Moscow has no shortage of wonderful opportunities! I visited St Petersburg, Yaroslavl, Kostroma and Suzdal while I was there which was great fun, the only restraining factor was money really! Don't study just because you feel you have to, just do what you want to do – use it as a chance to develop career opportunities or experience something new.
Granada, Spain - beautiful, different, fascinating, surprising, interesting
There’s a vibrant social scene in Granada as it's a university city, and something of an intellectual town as well, so there are lots of things to do and it's not too hard to get to other parts of the country on train, plane, or coach. I went to a few other cities in the south of Spain - Seville, Cadiz, Malaga, Jerez, the Alpujarras and Almuñecar - but I didn't really have time to go on longer excursions. When you arrive, don’t forget that things will sort themselves out quickly, so don't stress too much if it doesn't go 100% according to plan straight away.
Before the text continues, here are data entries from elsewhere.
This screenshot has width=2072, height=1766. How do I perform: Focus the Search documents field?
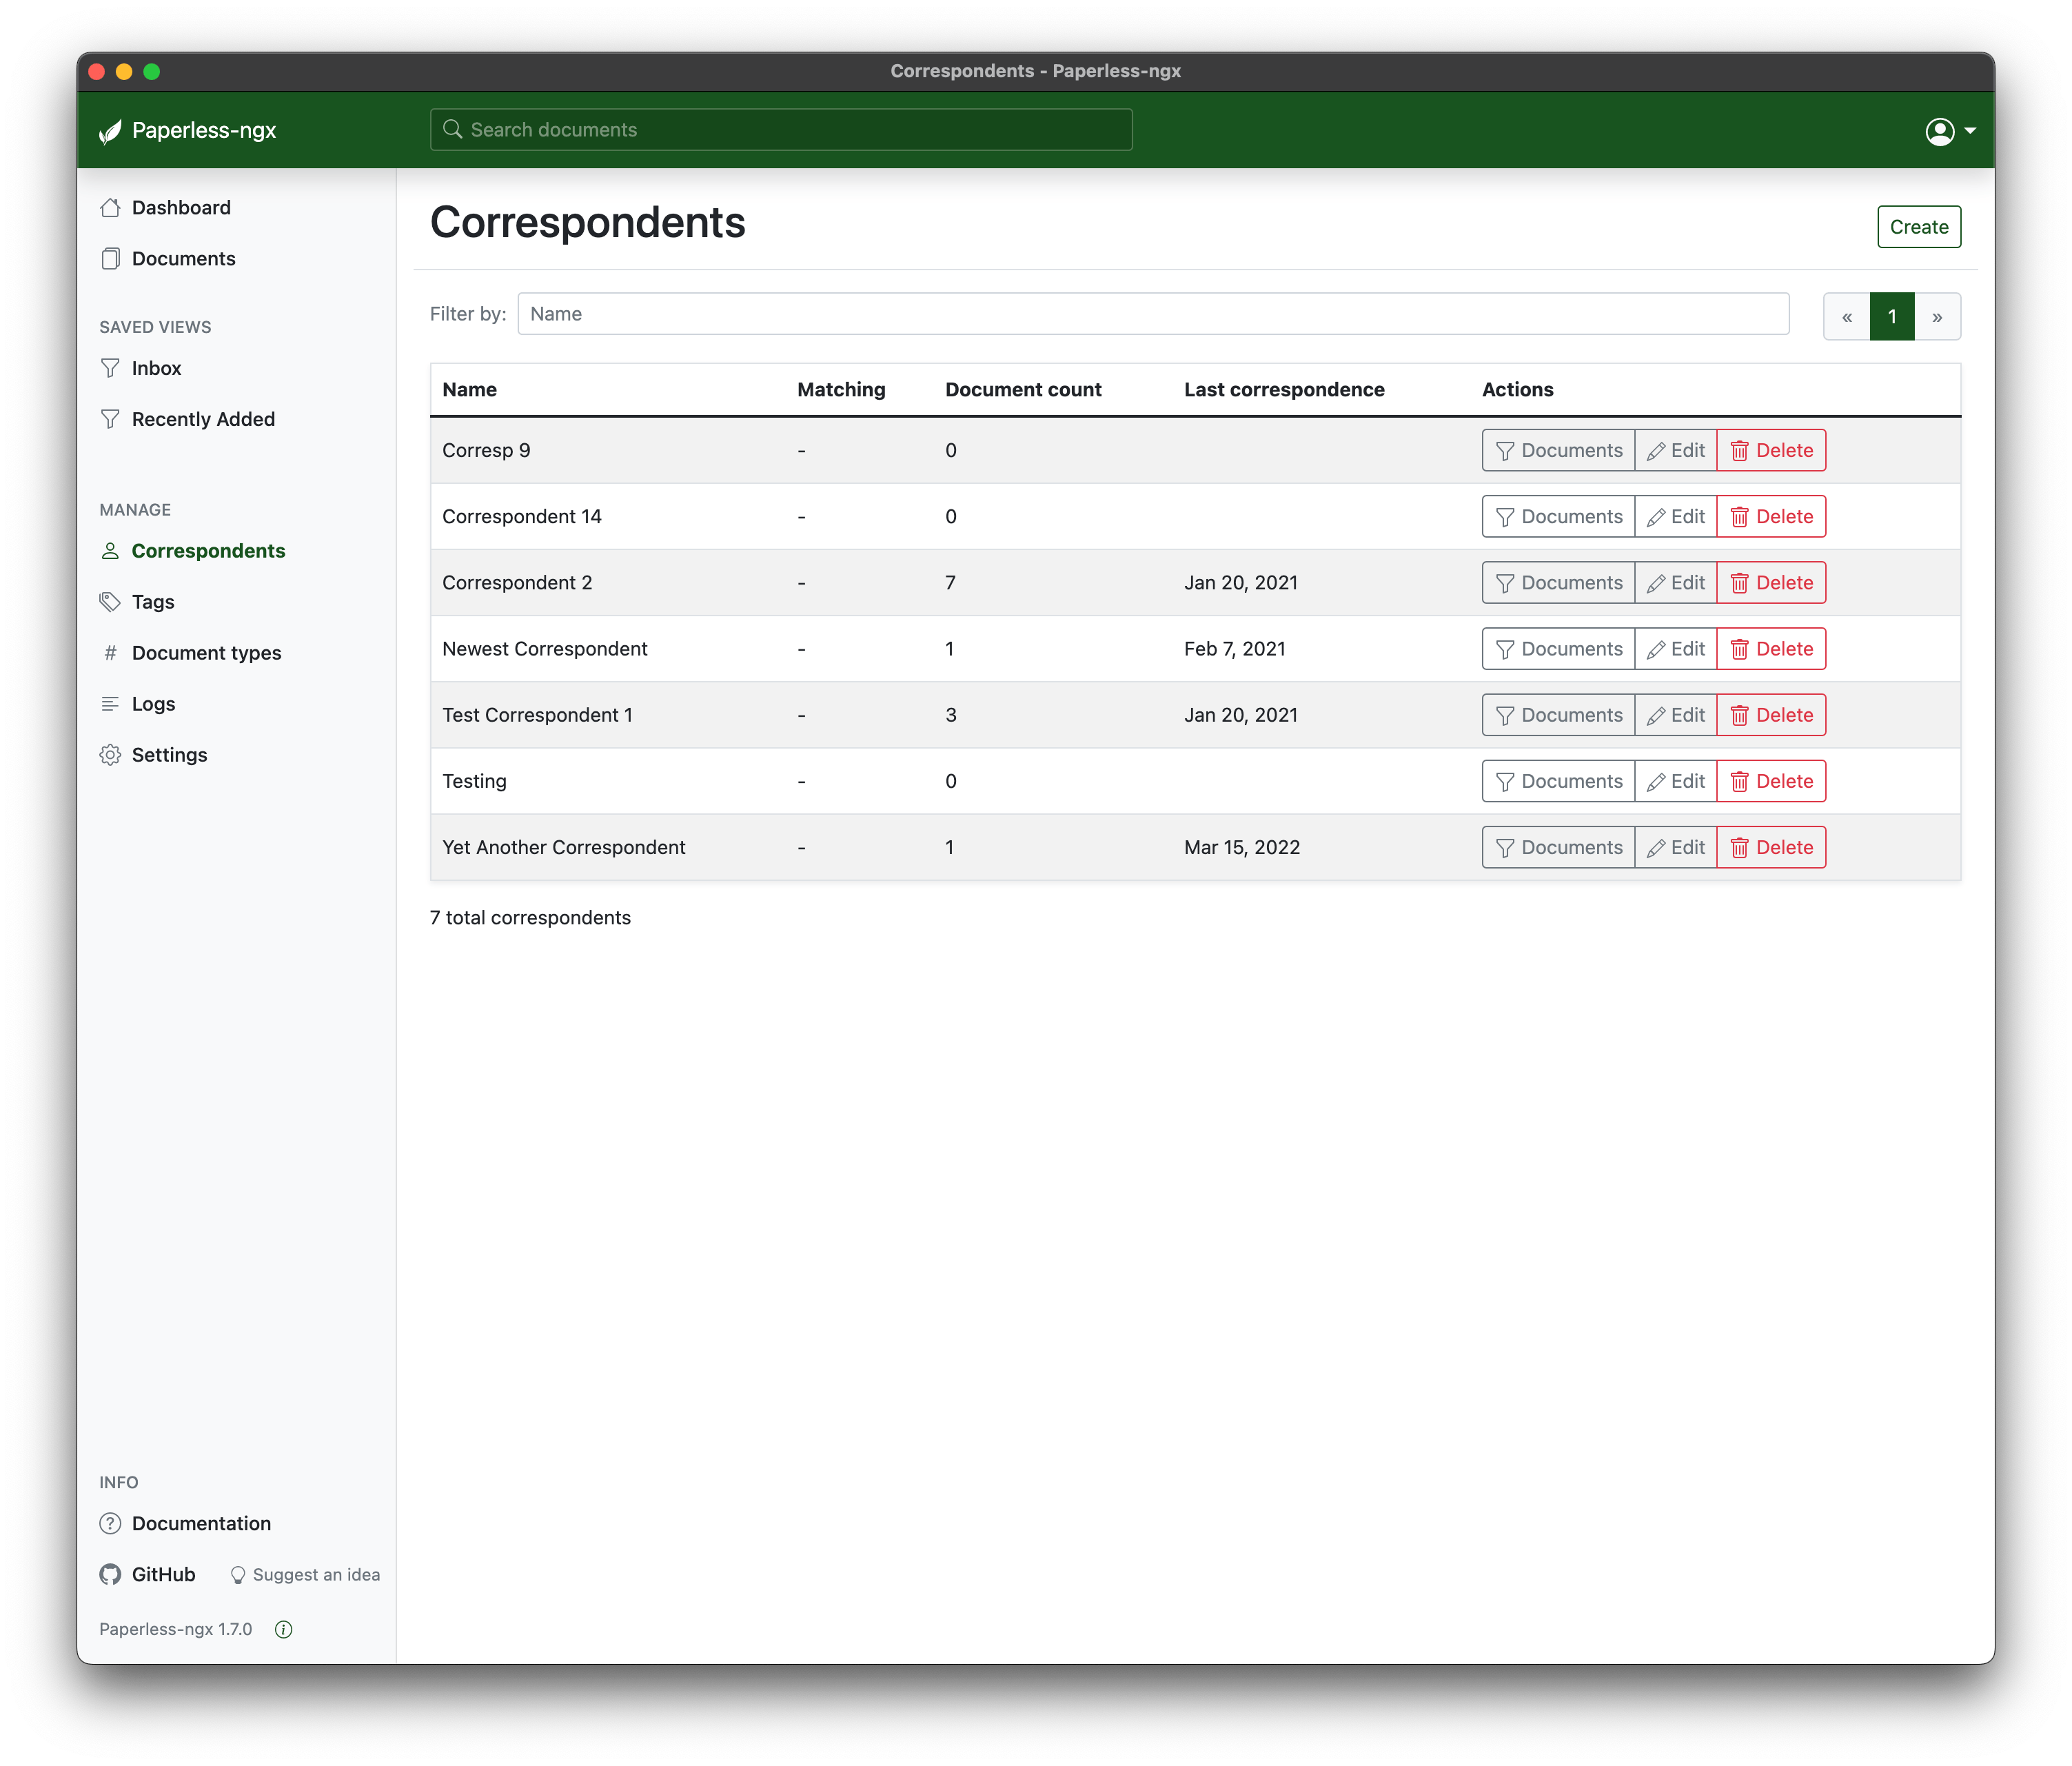(x=781, y=130)
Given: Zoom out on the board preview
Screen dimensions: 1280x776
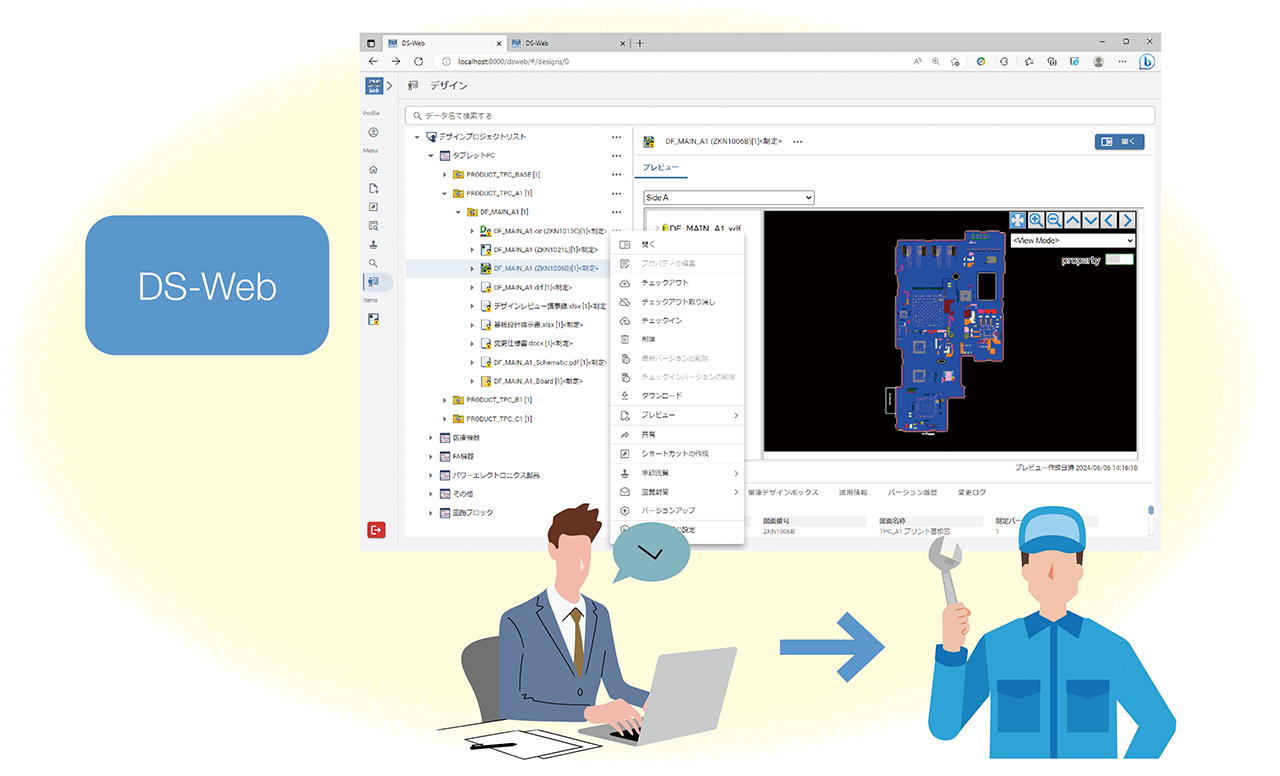Looking at the screenshot, I should coord(1054,220).
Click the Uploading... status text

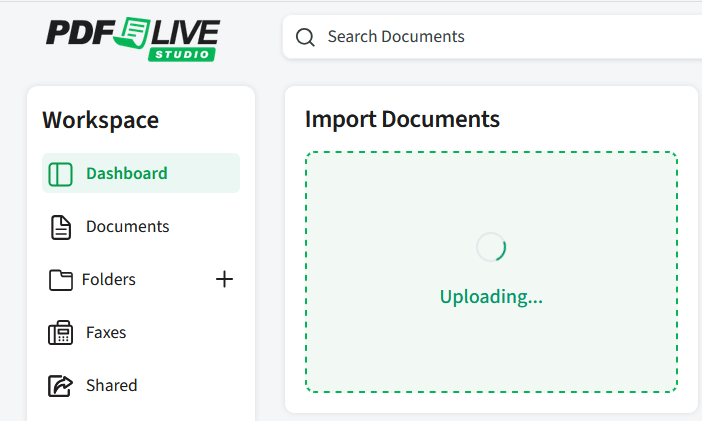point(491,297)
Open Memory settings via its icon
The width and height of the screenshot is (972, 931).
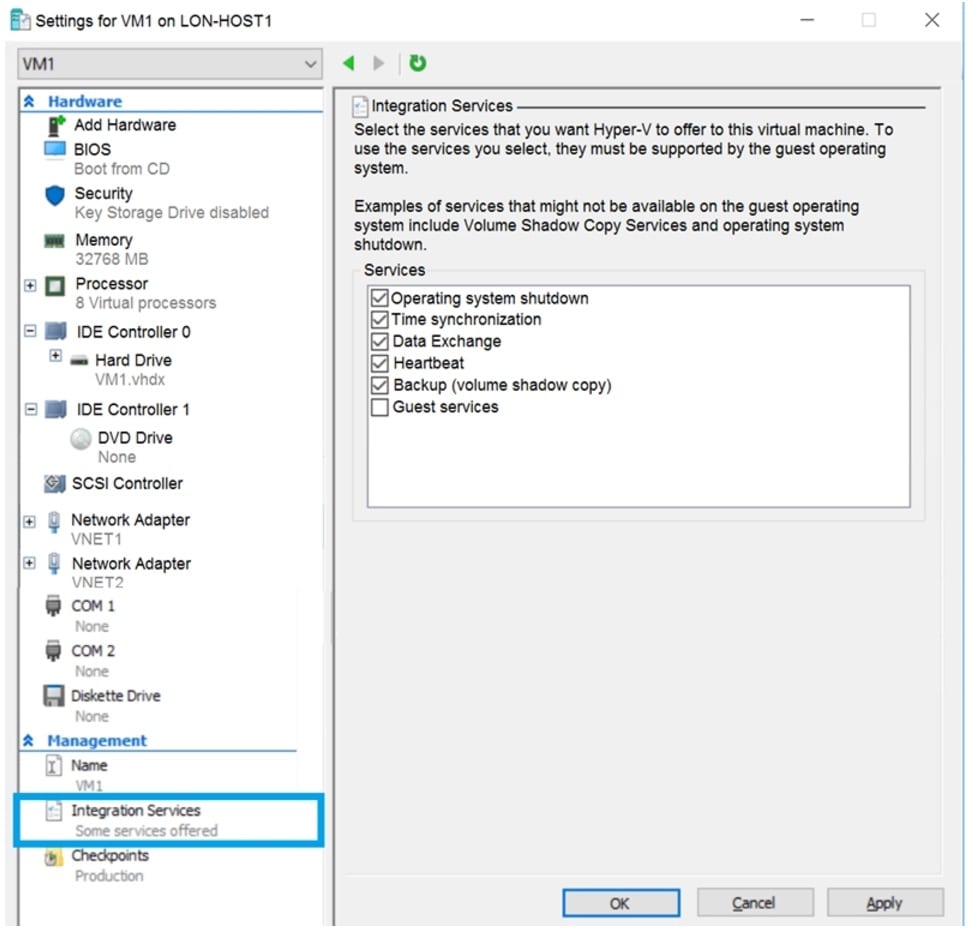tap(55, 240)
My year abroad was a fantastic and more-than-worthwhile experience; there is just so much on offer in Berlin and always something new to do. I met some great people there thanks to a really good language assistantship network - I'd really recommend it as you make friends really quickly. Berlin's also quite a friendly city with loads of places to go socialise. Definitely tell others to go!
Berlin is teeming with an amazing range of cheap places to go out and is a very young, lively, interesting city. There's loads to do, with some great bars and clubs to explore. My advice would be to arrive early, do a bit of research before you go especially on accommodation and bureaucracy, and try your best to find a free language course while you’re there. That way, as you learn new vocab and grammar you can compile a list of questions and then have the answers explained properly by a native speaker.
Moscow was brilliant; an amazing, hedonistic atmosphere, the friendliest people I have ever met and I had the chance to make connections I'll maintain for a lifetime. Such a fun place to explore too - I drove to Suzdal and Vladimir which I highly recommend. Whether you're working or studying, the key to making it work is to speak to people! Don't be shy or refuse a night out - that's your chance to meet new people.